GitHub - Tele-AI/TeleFuser: High-performance runtime for real-time multimodal generation and world models—streaming inference, stateful sessions, and distributed GPU execution.

中文 | English

TeleFuser is a high-performance runtime for world model inference and multimodal generation. It is designed for continuous, low-latency, stateful visual generation workloads such as real-time world models, speech-driven animation, and streaming visual systems.

News 📰

✨ 2026-07-22: NEW Added LingBot-Video support for Dense and MoE T2I/T2V/TI2V generation, native four-GPU CFG/SP execution, and in-memory MoE refinement.
✨ 2026-07-15: Added LingBot-World v2 support for offline generation, interactive WebRTC streaming, and multi-GPU inference.
✨ 2026-07-06: Added external CacheSeek latent cache integration for service-mode cross-request reuse. Cache hits can skip the first N denoising steps; the Wan2.2 cache-enabled service example snapshots [5, 10, 15, 20, 25] by default. See docs/en/latent_cache.md.

Why TeleFuser

Most open-source inference stacks are optimized for one of three cases:

one-shot image generation
offline video generation
general LLM serving

Real-time world models need a different runtime profile: continuous execution, streaming output, bidirectional interaction, stateful sessions, long-context efficiency, and stable performance under concurrency. TeleFuser focuses on those runtime problems directly.

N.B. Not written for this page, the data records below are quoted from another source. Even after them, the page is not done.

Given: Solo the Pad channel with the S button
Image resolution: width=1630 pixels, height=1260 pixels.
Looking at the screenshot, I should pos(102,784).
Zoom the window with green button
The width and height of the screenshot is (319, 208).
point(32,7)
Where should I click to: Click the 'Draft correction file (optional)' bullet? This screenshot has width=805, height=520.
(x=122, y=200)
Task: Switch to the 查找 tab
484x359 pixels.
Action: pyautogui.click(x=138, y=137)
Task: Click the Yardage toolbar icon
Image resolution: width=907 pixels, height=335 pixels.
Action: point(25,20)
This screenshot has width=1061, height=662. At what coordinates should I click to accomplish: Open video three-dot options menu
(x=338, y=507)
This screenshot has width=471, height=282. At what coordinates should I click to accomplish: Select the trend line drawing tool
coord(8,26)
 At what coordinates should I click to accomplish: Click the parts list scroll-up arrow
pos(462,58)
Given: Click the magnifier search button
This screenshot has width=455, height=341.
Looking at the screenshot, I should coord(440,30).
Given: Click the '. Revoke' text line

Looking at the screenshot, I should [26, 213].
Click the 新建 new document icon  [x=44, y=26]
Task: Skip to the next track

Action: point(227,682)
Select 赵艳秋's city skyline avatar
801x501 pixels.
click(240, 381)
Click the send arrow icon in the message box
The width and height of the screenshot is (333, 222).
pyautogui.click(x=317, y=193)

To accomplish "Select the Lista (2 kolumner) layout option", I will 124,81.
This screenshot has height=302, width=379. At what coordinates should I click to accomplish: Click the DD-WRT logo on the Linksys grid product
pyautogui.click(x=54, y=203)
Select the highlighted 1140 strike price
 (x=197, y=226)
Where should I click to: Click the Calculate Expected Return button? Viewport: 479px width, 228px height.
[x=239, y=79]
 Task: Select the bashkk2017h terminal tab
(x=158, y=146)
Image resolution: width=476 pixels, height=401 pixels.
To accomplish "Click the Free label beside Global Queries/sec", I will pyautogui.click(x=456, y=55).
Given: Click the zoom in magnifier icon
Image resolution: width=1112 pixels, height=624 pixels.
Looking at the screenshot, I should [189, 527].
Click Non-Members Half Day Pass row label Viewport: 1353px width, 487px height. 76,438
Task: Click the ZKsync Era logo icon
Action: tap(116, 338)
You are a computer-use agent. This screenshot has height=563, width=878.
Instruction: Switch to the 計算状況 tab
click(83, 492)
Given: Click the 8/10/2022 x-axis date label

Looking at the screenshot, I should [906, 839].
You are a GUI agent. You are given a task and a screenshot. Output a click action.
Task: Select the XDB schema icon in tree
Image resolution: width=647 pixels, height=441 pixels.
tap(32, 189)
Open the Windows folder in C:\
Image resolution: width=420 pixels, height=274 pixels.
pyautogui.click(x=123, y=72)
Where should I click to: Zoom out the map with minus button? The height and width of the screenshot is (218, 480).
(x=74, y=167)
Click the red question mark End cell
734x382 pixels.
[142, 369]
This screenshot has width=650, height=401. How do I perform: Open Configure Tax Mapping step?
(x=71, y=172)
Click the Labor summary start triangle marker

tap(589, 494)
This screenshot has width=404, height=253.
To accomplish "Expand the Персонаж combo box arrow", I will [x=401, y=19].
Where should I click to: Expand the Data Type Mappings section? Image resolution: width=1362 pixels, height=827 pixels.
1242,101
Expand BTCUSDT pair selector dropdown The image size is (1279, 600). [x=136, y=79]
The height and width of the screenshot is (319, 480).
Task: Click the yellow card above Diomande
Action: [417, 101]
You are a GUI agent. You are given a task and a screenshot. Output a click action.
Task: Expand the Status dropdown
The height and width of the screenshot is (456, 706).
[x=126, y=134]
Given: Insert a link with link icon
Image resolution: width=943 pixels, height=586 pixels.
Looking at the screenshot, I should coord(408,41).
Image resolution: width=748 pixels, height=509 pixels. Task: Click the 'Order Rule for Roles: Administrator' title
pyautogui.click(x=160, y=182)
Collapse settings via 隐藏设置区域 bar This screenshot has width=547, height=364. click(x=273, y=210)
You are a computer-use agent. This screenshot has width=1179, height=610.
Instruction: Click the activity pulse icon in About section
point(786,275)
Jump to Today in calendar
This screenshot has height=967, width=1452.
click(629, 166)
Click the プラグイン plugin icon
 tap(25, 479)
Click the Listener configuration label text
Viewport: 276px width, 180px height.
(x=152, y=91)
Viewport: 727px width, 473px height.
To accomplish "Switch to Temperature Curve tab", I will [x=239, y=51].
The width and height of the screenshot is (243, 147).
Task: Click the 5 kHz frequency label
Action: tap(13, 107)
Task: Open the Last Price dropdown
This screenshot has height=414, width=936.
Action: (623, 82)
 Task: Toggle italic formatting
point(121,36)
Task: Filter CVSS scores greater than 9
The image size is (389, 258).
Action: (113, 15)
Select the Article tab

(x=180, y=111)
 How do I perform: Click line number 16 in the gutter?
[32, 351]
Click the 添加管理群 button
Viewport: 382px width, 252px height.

The project treats a world model as more than a function that returns a single clip. It provides the infrastructure needed to run a model as a continuously updated system that can receive input, keep state, and emit frames progressively.

What TeleFuser Provides

World-model-oriented runtime: Support for continuous video generation, interactive sessions, and bidirectional control loops.
ADF (AI Dev First): Repository layers, pipeline contracts, examples, and docs are structured for coding agents to discover capabilities, follow project conventions, and extend pipelines efficiently.
Streaming pipeline scheduler: Actor-owned stateful stages, bounded artifact edges, per-session ordering, backpressure, lifecycle cleanup, and explicit resource groups.
Streaming transport: WebRTC-based streaming with media tracks plus DataChannel control for real-time inference.
Scalable GPU runtime: Multi-GPU execution with tensor parallelism, sequence parallelism, optional Ray workers, and distributed service replicas.
Inference optimization stack: Triton kernels, optimized attention backends, quantization, offload, feature caching, and CacheSeek latent cache integration.
Unified serving: Local Python API, telefuser serve for task APIs, and telefuser stream-serve for continuous streaming services.

Quick Start

Install

pip install -e .

For development:

pip install -e ".[dev]"

TeleFuser does not require tf-kernel to run. No prebuilt tf-kernel package is currently published; the optional extension is built from source with the Makefile under tf-kernel/. See the tf-kernel README and installation and usage guide for build, verification, and compatibility details.

WebRTC streaming support is included in the default installation through aiortc.

1. Batch Video Inference

from telefuser.pipelines.wan_video.wan21_video import Wan21VideoPipeline
import torch

pipe = Wan21VideoPipeline.from_pretrained(
    model_id_or_path="Wan-AI/Wan2.1-T2V-1.3B",
    device="cuda",
    torch_dtype=torch.bfloat16,
)

video = pipe(
    prompt="A cat playing piano",
    num_frames=81,
    height=480,
    width=832,
)

2. Real-Time World Model Demo

TeleFuser includes a bidirectional WebRTC demo for LingBot-World v2. LingBot-World v2 uses camera control and its v2 PPL defaults; its streaming example caps a session at two minutes.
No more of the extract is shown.